You could just do a free lease instead of selling...then ownership never changes hands technically, although there's still lots of stories around here I've seen of that situation having gone wrong too when the horse incurred a lot of costs and the person who was free leasing the horse wants the horse as "payment" for their costs.

Of course, a free lease is only viable if you're wanting the horse off your hands for a period of time because you don't have time to properly care for it. If it's a "I need the cash" situation, then I agree with others - once you sell, you're done.


----------



## stevenson (Sep 12, 2011)

Once you sell it, you sell it. If you want to keep tabs on the horse, have it stay on your property and do a feed lease. Also to put in a sells contract you get the horse back for what you sold it for is wrong. If you sell it in a down market, and its for resale in an upmarket, you need to pay upmarket prices.


----------



## bsms (Dec 31, 2010)

Actually, anything in a contract that both sides agree to is morally acceptable. For example, when I sold Lilly, I agreed to take her back and refund the money (a whopping $600) for any reason within 60 days.

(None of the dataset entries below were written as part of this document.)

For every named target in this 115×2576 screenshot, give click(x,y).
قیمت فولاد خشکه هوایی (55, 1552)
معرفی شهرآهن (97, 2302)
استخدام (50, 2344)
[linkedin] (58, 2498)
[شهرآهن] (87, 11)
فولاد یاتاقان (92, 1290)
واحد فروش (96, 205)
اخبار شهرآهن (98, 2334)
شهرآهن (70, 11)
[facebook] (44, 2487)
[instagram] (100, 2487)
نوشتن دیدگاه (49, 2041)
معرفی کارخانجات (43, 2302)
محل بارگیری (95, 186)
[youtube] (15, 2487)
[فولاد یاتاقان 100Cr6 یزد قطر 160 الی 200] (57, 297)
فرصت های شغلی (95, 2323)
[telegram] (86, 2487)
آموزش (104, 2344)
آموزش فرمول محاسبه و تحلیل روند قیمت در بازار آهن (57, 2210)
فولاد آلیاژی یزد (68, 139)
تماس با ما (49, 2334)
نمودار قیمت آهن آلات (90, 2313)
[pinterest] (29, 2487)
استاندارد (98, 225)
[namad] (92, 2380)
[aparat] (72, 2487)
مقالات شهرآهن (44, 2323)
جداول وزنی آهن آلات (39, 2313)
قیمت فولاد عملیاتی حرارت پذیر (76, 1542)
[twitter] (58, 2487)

In return, the buyer agreed to give me first choice at buying her back if they sold her within a couple of years (now past) - also at $600. That gave them the ability to check her out for 2 months and see if any problems arose, but gave me the option of buying her back for 2 years if they decided to sell her in that time. We both got something we wanted in exchange for something we didn't mind giving. 

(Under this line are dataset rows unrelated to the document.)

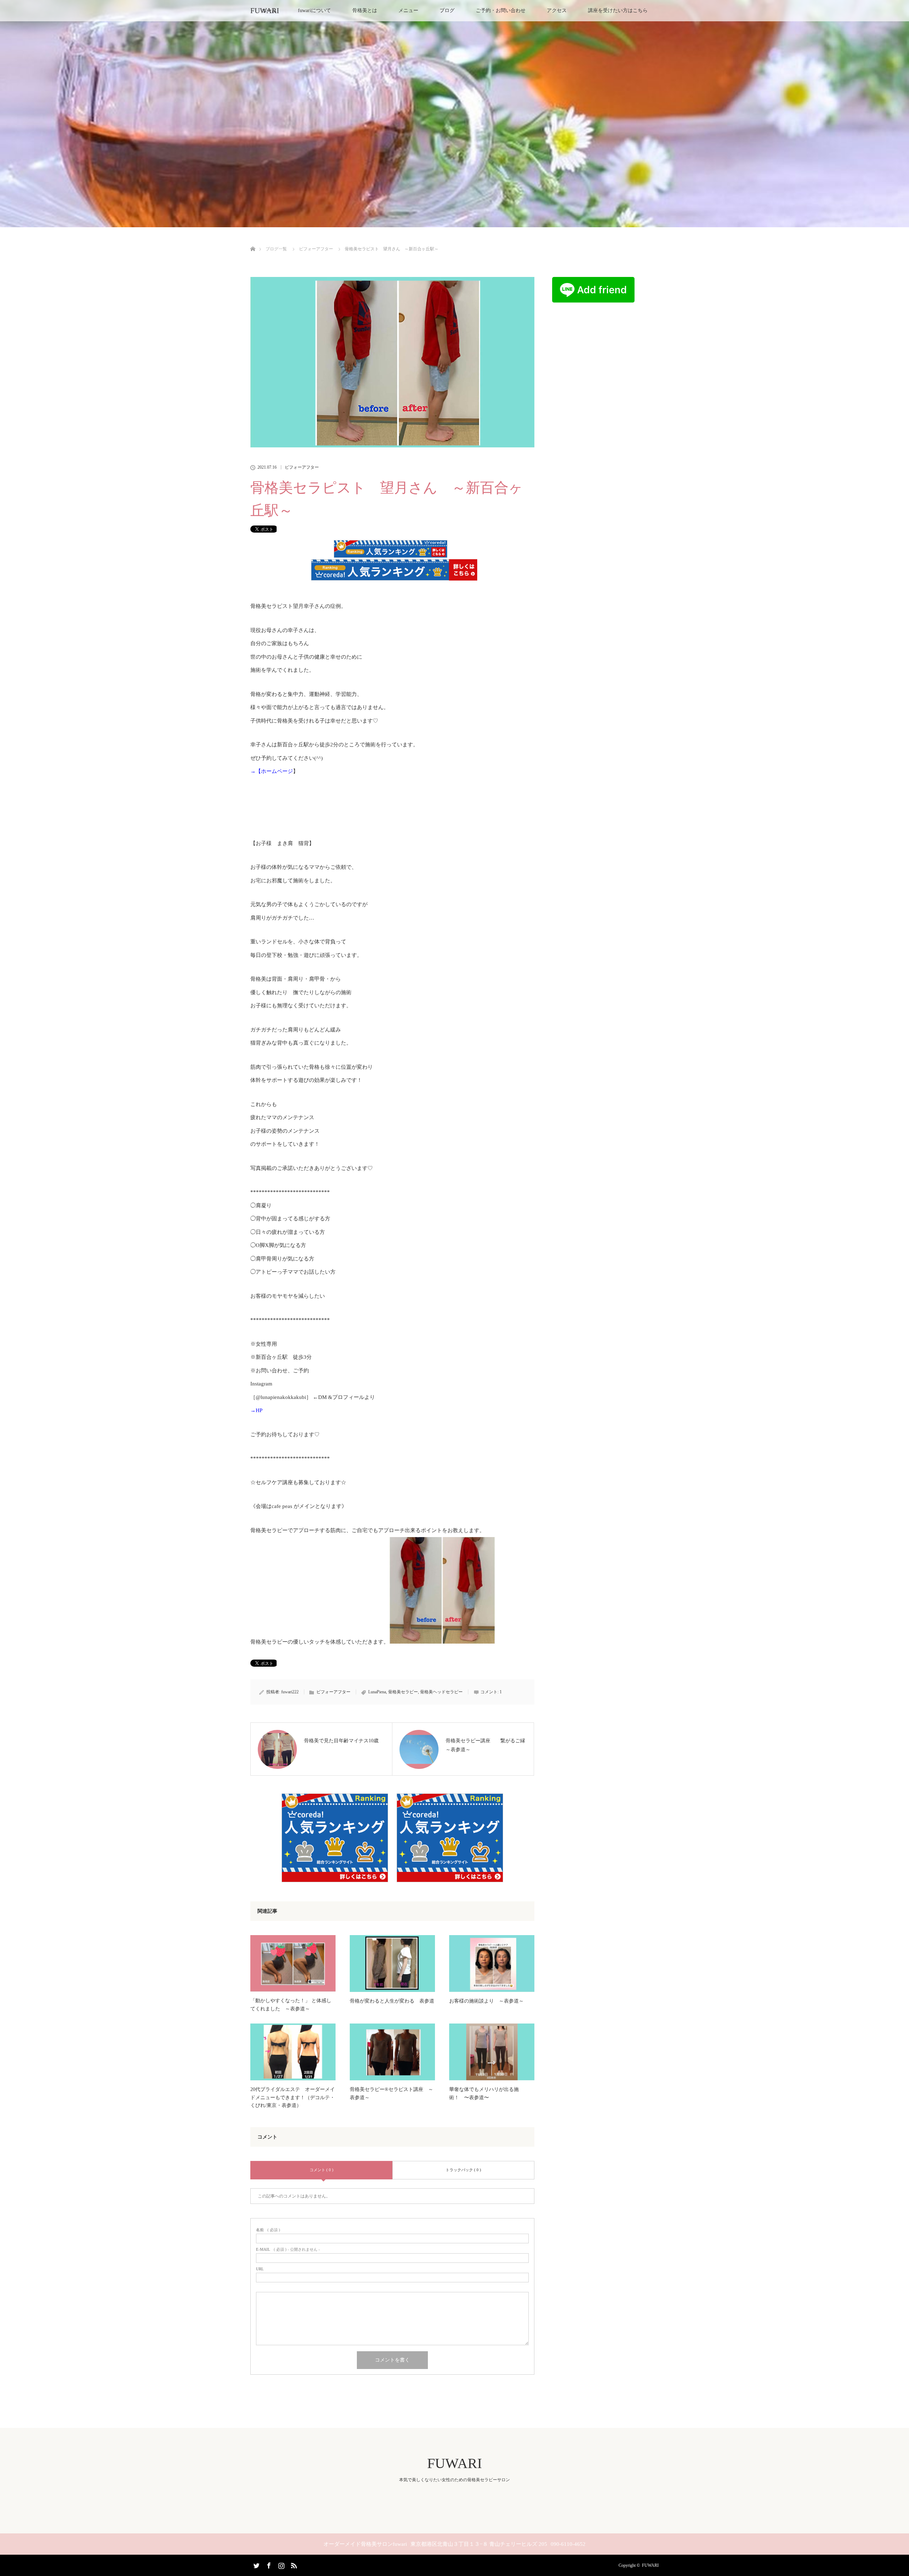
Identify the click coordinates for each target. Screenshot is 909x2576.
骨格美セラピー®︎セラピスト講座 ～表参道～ (391, 2093)
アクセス (557, 10)
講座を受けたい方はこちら (618, 10)
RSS (293, 2564)
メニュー (408, 10)
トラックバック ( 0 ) (463, 2170)
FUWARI (264, 10)
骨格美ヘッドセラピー (441, 1691)
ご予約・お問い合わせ (501, 10)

At a guess, if they had not kept their end of the agreement, I could have gone to small claims court and had at least a 50% chance of winning my $600 back. And in this case, mutual friends told both sides that the other side would keep the bargain just because honesty was important to us both.

However, they kept Lilly. And while she lives about 2 miles from me, I've only seen her a couple of times, and then only because I own 2 acres about 1000' from where she lives.

And just because - a picture of my youngest getting a lesson on Lilly. I wanted to keep Lilly and sell Trooper, but everyone else voted the opposite. Yes, I still miss Lilly:


----------



## Zexious (Aug 2, 2013)

^ D'aw ;-; <3


----------